“WHAT DO YOU MEAN BY ‘USING PARENTHETICALS’?”
The use of parenthesis (parentheticals) to carry on (communicate) related (parallel) meanings (definitions) so that we both (simultaneously) convey meaning (free association), but at the same time prevent misinterpretation (provide limits).
In other words we can carry on via positiva and via negativa in the same paragraph or sentence. Or that we may use colloquial verse, but include technical terms. It’s profoundly effective.
If you read Popper’s work he uses italics (which was criticized at the time) for similar purposes.
IMHO parentheticals solve the problem of choosing latin prose consisting of long sentences, consisting of many related phrases (which Claire Rae Randall has brought up recently), or separating two sides of an argument into separate paragraphs.

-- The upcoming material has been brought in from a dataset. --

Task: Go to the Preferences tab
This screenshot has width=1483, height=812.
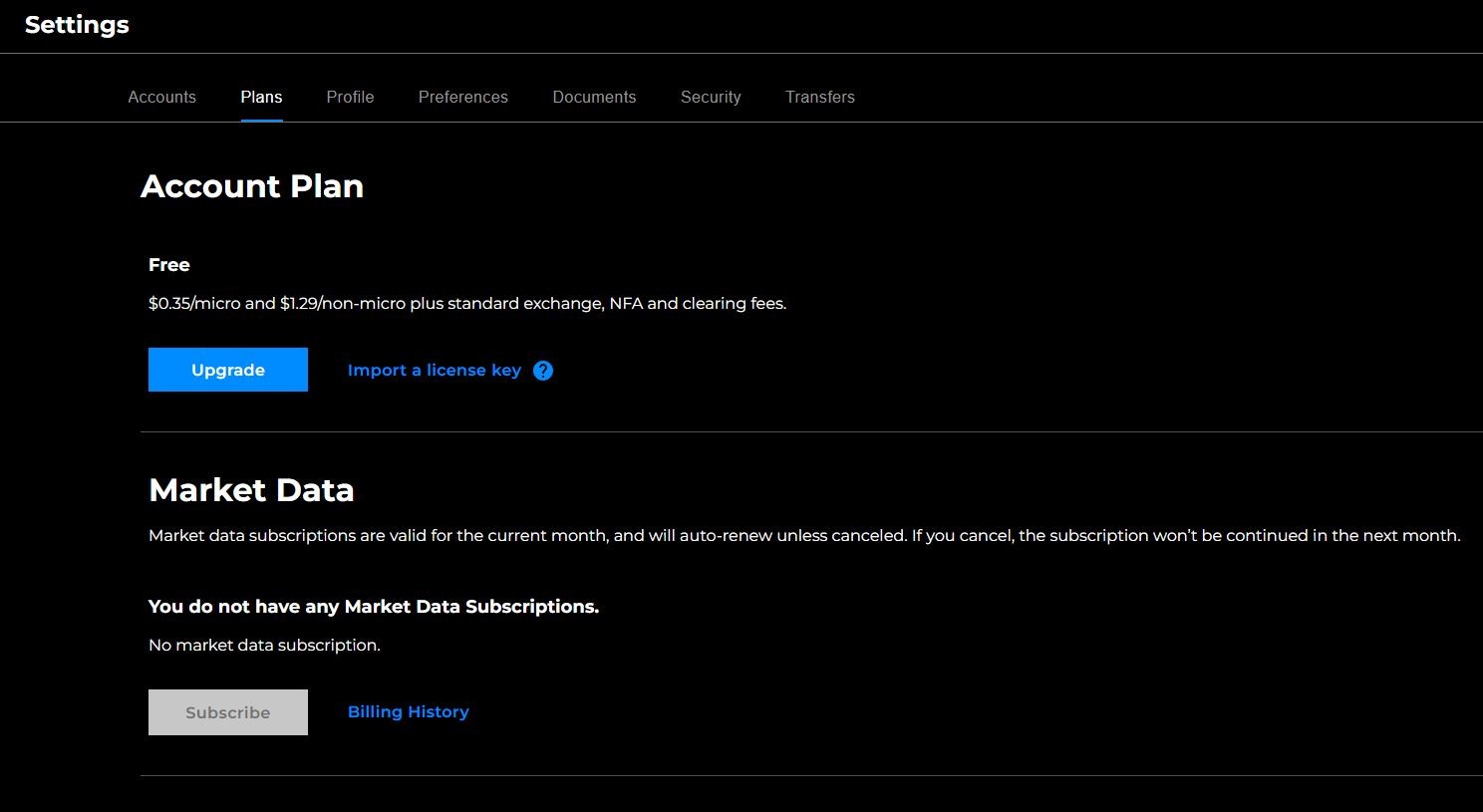Action: coord(463,97)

Latin prose tends to be poetic in order to prevent judgment until later phrases emerge (lincoln’s gettysburg address). This becomes increasingly difficult as we speak in increasingly technical terms.
So my opinion is that the parenthetical technique is evolving as our grammatical solution to conceptual density in technical matters, where we can more easily communicate such concepts without burdening and confusing the audience with ‘hanging incomplete ideas’ (separate paragraphs), or too many hanging incomplete ideas (many phrases), by simply limiting each positive concept as its being used (via parentheticals).
But the operational definition would be to provide both meanings in common prose and limits in parentheticals or the reverse: provide precise terms in prose, and common examples in parenthesis, in the same sentence structure.
Now if you read Frank’s comments on other’s posts, at all you’ll see him do both Precise/Example, and Common/Technical at the same time.
This turns out to be what I suggest, is an almost perfect grammar. Or rather, the next evolution of grammar as we increase informaitonal density.
Because like the common law, it ‘corrects’ or ‘informs’ you immediately without requiring that you hold multiple dense contexts in your head until they are later resolved in the text.
My opinion, taken from Greg Bear, is that if we could talk and show flashes of images at the same time – say on our phones, or floating above our heads – then the combination of words (precision) and examples (Images) would create nearly perfect communication.